## Brief
Reproduce the items below, changing every "GUI agent" to "interface agent" and keeping everything else the same.

## Supplied data
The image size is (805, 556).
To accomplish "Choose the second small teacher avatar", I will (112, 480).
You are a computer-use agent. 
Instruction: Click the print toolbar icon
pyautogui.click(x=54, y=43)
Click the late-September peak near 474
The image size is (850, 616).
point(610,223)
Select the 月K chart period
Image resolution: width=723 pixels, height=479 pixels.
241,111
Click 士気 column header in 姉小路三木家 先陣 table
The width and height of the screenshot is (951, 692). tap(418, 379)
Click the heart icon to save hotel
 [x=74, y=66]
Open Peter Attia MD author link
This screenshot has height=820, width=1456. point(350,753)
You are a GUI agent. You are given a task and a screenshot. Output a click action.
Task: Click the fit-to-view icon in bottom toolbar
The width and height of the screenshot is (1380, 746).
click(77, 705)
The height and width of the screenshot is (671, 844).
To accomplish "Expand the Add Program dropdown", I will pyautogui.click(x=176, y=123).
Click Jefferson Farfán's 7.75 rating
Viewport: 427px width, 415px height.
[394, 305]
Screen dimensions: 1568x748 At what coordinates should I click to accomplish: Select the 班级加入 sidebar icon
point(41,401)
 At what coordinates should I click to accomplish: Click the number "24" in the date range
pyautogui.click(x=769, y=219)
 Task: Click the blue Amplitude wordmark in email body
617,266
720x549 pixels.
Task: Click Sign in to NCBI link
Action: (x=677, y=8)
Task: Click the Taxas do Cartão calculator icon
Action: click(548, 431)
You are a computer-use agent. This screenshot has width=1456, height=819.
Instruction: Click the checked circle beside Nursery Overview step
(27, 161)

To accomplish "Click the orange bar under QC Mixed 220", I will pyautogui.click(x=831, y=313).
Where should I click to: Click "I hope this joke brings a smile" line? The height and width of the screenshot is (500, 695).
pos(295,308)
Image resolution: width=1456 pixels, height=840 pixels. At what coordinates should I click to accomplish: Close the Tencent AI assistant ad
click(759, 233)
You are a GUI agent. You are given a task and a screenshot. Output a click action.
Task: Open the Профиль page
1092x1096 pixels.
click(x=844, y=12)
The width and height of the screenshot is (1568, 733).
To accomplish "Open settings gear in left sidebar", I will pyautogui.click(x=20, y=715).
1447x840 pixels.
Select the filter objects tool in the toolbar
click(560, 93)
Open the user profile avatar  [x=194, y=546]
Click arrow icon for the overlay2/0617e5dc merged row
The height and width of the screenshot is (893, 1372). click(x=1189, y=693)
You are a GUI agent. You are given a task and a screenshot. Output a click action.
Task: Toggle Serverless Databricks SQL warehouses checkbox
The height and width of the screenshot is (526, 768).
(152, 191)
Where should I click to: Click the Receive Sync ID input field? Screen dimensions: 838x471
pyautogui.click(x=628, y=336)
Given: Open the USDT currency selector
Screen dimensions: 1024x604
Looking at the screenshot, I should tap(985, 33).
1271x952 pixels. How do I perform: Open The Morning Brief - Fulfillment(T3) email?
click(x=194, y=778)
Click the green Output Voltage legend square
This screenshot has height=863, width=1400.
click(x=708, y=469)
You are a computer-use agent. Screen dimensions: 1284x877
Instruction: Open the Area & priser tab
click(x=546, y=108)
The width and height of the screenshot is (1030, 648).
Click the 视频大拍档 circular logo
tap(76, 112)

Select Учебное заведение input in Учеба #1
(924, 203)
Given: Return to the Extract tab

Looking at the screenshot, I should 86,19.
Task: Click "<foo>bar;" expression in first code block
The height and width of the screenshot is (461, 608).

## Response to this task
The image size is (805, 556).
To accomplish "Choose the second small teacher avatar", I will (112, 480).
You are a computer-use agent. 
Instruction: Click the print toolbar icon
pyautogui.click(x=54, y=43)
Click the late-September peak near 474
The image size is (850, 616).
point(610,223)
Select the 月K chart period
Image resolution: width=723 pixels, height=479 pixels.
241,111
Click 士気 column header in 姉小路三木家 先陣 table
The width and height of the screenshot is (951, 692). tap(418, 379)
Click the heart icon to save hotel
 [x=74, y=66]
Open Peter Attia MD author link
This screenshot has height=820, width=1456. point(350,753)
You are a interface agent. You are given a task and a screenshot. Output a click action.
Task: Click the fit-to-view icon in bottom toolbar
The width and height of the screenshot is (1380, 746).
click(77, 705)
The height and width of the screenshot is (671, 844).
To accomplish "Expand the Add Program dropdown", I will pyautogui.click(x=176, y=123).
Click Jefferson Farfán's 7.75 rating
Viewport: 427px width, 415px height.
[394, 305]
Screen dimensions: 1568x748 At what coordinates should I click to accomplish: Select the 班级加入 sidebar icon
point(41,401)
 At what coordinates should I click to accomplish: Click the number "24" in the date range
pyautogui.click(x=769, y=219)
 Task: Click the blue Amplitude wordmark in email body
617,266
720x549 pixels.
Task: Click Sign in to NCBI link
Action: (x=677, y=8)
Task: Click the Taxas do Cartão calculator icon
Action: click(548, 431)
You are a computer-use agent. This screenshot has width=1456, height=819.
Instruction: Click the checked circle beside Nursery Overview step
(27, 161)

To accomplish "Click the orange bar under QC Mixed 220", I will pyautogui.click(x=831, y=313).
Where should I click to: Click "I hope this joke brings a smile" line? The height and width of the screenshot is (500, 695).
pos(295,308)
Image resolution: width=1456 pixels, height=840 pixels. At what coordinates should I click to accomplish: Close the Tencent AI assistant ad
click(759, 233)
You are a interface agent. You are given a task and a screenshot. Output a click action.
Task: Open the Профиль page
1092x1096 pixels.
click(x=844, y=12)
The width and height of the screenshot is (1568, 733).
To accomplish "Open settings gear in left sidebar", I will pyautogui.click(x=20, y=715).
1447x840 pixels.
Select the filter objects tool in the toolbar
click(560, 93)
Open the user profile avatar  [x=194, y=546]
Click arrow icon for the overlay2/0617e5dc merged row
The height and width of the screenshot is (893, 1372). click(x=1189, y=693)
You are a interface agent. You are given a task and a screenshot. Output a click action.
Task: Toggle Serverless Databricks SQL warehouses checkbox
The height and width of the screenshot is (526, 768).
(152, 191)
Where should I click to: Click the Receive Sync ID input field? Screen dimensions: 838x471
pyautogui.click(x=628, y=336)
Given: Open the USDT currency selector
Screen dimensions: 1024x604
Looking at the screenshot, I should tap(985, 33).
1271x952 pixels. How do I perform: Open The Morning Brief - Fulfillment(T3) email?
click(x=194, y=778)
Click the green Output Voltage legend square
This screenshot has height=863, width=1400.
click(x=708, y=469)
You are a computer-use agent. Screen dimensions: 1284x877
Instruction: Open the Area & priser tab
click(x=546, y=108)
The width and height of the screenshot is (1030, 648).
Click the 视频大拍档 circular logo
tap(76, 112)

Select Учебное заведение input in Учеба #1
(924, 203)
Given: Return to the Extract tab

Looking at the screenshot, I should 86,19.
Task: Click "<foo>bar;" expression in first code block
The height and width of the screenshot is (461, 608).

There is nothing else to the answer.